Este martes se cumple el segundo día de resguardo militar en las refinerías de Yacimientos Petrolíferos Fiscales Bolivianos (YPFB), con 1.500 efectivos desplegados en 16 plantas estratégicas del país. Mientras tanto, decenas de camiones cisternas permanecen en las afueras de las refinerías, denunciando que están varados hace más de 25 días esperando hacer el descarguío del combustible.
Los choferes exigen soluciones al Gobierno al plantear que no están en condiciones de permanecer más tiempo en las puertas de las plantas de la empresa estatal por el riesgo que supone estar cargados con combustible, a la intemperie, y con altas temperaturas.

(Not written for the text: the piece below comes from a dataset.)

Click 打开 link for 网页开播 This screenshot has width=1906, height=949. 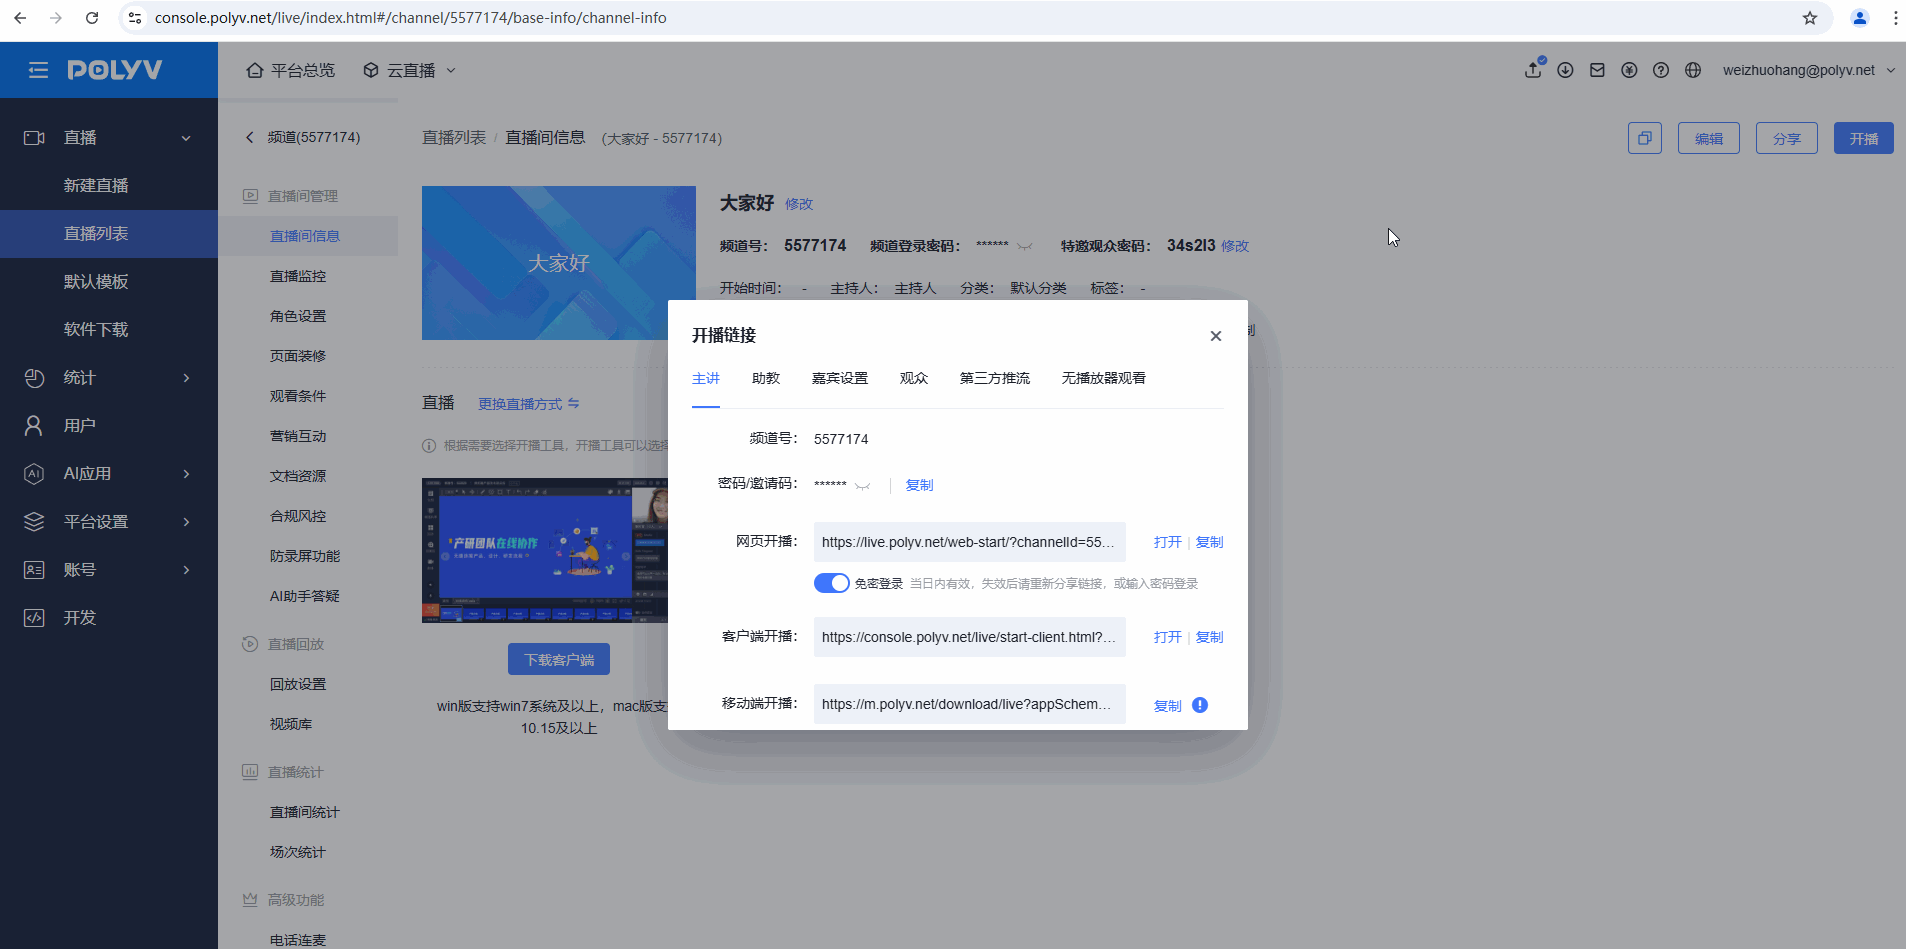coord(1167,542)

El ministro de Defensa, Marcelo Salinas, aseguró que la medida de resguardar las plantas de YPFB busca resguardar las instalaciones y evitar “nuevos sabotajes”.
“Hemos activado el resguardo en nuestras plantas estratégicas con el apoyo firme de nuestras Fuerzas Armadas”, declaró el presidente Rodrigo Paz, antes de la ejecución de esta medida tomada en medio de quejas y problemas expuestos por una deficiente calidad de la gasolina.
El mandatario denunció el lunes un supuesto “acto deliberado de sabotaje” dentro de un plan sistemático para desestabilizar al Gobierno, enfocado en el sector hidrocarburífero.
El Gobierno ha anunciado la incorporación de aditivos estabilizantes antioxidantes a la gasolina para mejorar su calidad, un plan que se aplicarán desde este martes.